**Exercise**
Pictures stay out. All the rest of the records must be repeated exactly.
-------- Exercise data
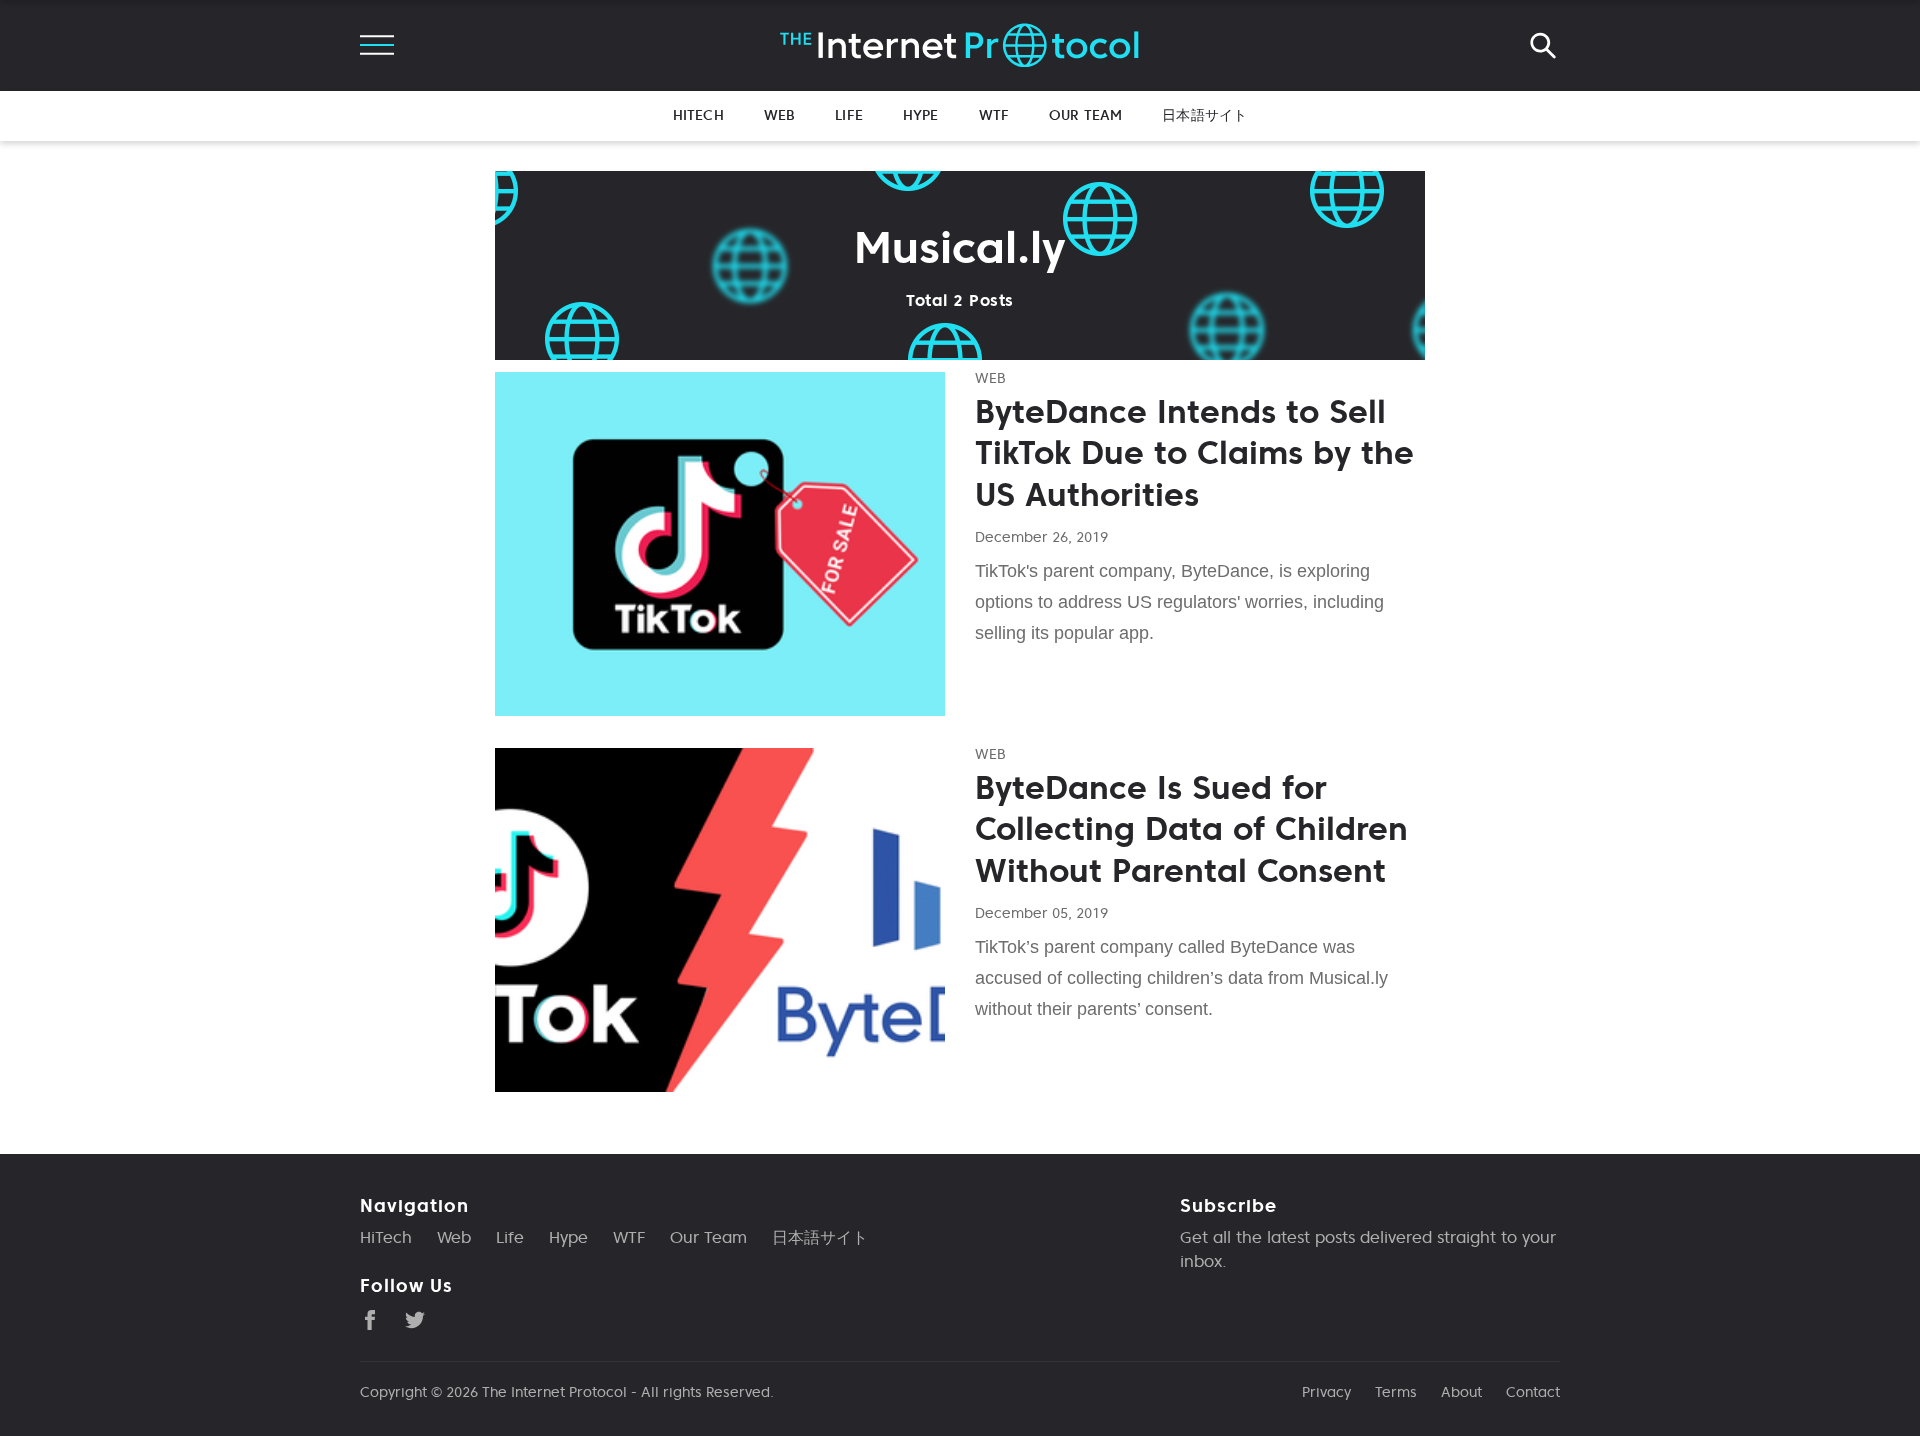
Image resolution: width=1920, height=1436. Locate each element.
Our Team (1085, 115)
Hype (921, 115)
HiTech (698, 115)
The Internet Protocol (554, 1392)
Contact (1533, 1392)
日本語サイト (1204, 115)
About (1461, 1392)
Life (849, 115)
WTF (994, 115)
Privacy (1326, 1392)
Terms (1396, 1392)
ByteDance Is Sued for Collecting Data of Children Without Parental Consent (1191, 829)
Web (779, 115)
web (990, 378)
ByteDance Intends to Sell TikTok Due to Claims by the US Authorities (1194, 453)
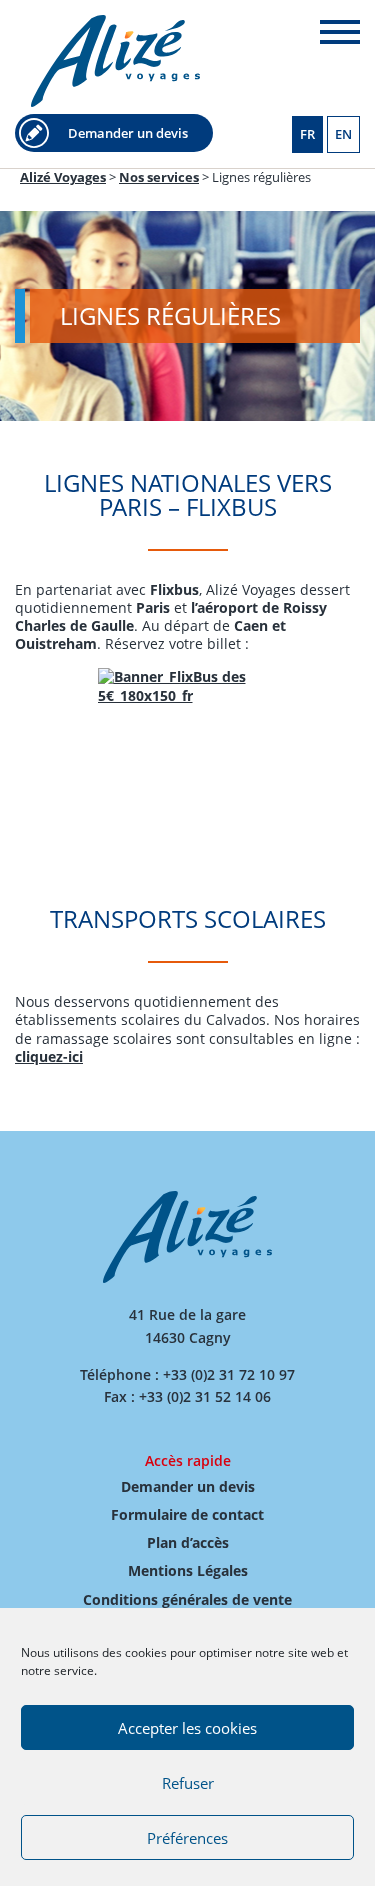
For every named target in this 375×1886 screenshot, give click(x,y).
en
----------------
**Completed exercise**
Image resolution: width=1920, height=1436. Locate each element.
Our Team (1085, 115)
Hype (921, 115)
HiTech (698, 115)
The Internet Protocol (554, 1392)
Contact (1533, 1392)
日本語サイト (1204, 115)
About (1461, 1392)
Life (849, 115)
WTF (994, 115)
Privacy (1326, 1392)
Terms (1396, 1392)
ByteDance Is Sued for Collecting Data of Children Without Parental Consent (1191, 829)
Web (779, 115)
web (990, 378)
ByteDance Intends to Sell TikTok Due to Claims by the US Authorities (1194, 453)
For every named target in this 375×1886 screenshot, give click(x,y).
en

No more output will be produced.